++++ STUDY TEXT ++++

I had gotten to 199 pounds in 2008 (granted it had been a BAD/TOUGH/HORRIBLE year) and it was time to lose it. By December 2010 I weighed 175 with plans to lose at least 10 more pounds. Then I got pregnant and had a miscarriage. By Feb of 2011 I was at 182 and got pregnant again. I gained about 28 pounds during the pregnancy and was amazed that by February of 2012 (when Harper was 2 months old) not only had I lost the 28 pounds, but I was down to 172! Breast feeding is good for many things, including losing weight. I stayed around 175 through the first six months of 2012 then I went back to work full time. Stressful, long hours, tiring work. I finished breast feeding and the weight came back slowly slowly slowly but it came back.
Cut to....August 2013. I heard a story on NPR about modified fasting. I was fascinated and bought the book The Fast Diet by Dr. Michael Mosley and Mimi Spencer. What really got me interested was the research on how fasting can potentially do good things aside from weight loss. There are studies that show fasting can help longevity (important when you had a baby at 44!) and can potentially reduce your risks of cancer and diabetes and dementia, among other things. All good news! Oh and yes, I wanted to lose weight. I just wasn't interested in Weight Watchers again, though it had been successful previously.
I bought The Fast Diet book, read it in a couple of days (it's quick and easy) and wanted to give it a try. I had Kurt read the book too as I thought the science behind it was something he would be interested in. He was in and we started three weeks ago. We also got physicals with full blood tests and took our measurements as suggested by the doctor in the book. I don't know what Kurt's details are but mine are as follows.
As of August 6, 2013:
Weight = 192 (goal is 165)
BMI = 30.1 ("Obese" starts at 30)
Waist = 40"
Neck = 13.5" (if above 16 then worrisome)
Overall Cholesterol = 184 (best under 200)
HDL = 92 (60 and above is best)
LDL = 76 (70-100 is ideal)
TRI = 79 (below 150 is ideal)
Glucose = 5.5 (between 3.9 and 5.5 is normal)

++++

◆ WORK INSTRUCTIONS: Copy the weight-loss text between "I bought The" and "above is best)", inclusive, and switch "Waist" to "Waist circumference" in it. Please answer using nothing but the weight-loss text.

++++ SOURCE INFORMATION ++++

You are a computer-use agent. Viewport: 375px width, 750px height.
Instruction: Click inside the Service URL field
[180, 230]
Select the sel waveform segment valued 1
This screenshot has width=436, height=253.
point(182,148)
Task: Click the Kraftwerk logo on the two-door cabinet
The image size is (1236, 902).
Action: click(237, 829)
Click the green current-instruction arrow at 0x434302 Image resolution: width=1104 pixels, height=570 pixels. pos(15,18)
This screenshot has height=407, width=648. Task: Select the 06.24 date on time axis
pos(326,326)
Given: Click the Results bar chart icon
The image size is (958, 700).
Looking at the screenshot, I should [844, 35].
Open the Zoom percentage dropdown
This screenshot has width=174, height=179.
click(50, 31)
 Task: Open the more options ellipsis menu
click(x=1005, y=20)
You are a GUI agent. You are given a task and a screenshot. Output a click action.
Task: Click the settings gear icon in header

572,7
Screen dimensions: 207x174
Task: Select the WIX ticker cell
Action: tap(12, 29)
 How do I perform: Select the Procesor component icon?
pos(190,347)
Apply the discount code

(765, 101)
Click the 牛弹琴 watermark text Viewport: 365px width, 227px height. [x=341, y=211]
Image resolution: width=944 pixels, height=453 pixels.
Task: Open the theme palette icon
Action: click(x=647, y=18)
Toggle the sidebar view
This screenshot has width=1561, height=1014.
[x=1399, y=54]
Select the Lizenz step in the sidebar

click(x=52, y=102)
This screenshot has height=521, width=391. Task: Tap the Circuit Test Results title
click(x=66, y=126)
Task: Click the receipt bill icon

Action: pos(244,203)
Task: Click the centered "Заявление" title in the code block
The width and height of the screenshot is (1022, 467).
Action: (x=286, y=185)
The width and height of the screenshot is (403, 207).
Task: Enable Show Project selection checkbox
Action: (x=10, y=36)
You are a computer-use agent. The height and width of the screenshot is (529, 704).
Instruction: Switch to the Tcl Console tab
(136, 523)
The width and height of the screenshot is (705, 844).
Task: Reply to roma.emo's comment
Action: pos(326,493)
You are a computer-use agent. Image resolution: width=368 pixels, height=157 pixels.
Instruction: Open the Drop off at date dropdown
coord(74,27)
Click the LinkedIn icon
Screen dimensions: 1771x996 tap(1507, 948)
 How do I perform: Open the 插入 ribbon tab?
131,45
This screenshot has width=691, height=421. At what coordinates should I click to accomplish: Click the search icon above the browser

++++

◆ ANSWER FOR THIS EXERCISE:
I bought The Fast Diet book, read it in a couple of days (it's quick and easy) and wanted to give it a try. I had Kurt read the book too as I thought the science behind it was something he would be interested in. He was in and we started three weeks ago. We also got physicals with full blood tests and took our measurements as suggested by the doctor in the book. I don't know what Kurt's details are but mine are as follows.
As of August 6, 2013:
Weight = 192 (goal is 165)
BMI = 30.1 ("Obese" starts at 30)
Waist circumference = 40"
Neck = 13.5" (if above 16 then worrisome)
Overall Cholesterol = 184 (best under 200)
HDL = 92 (60 and above is best)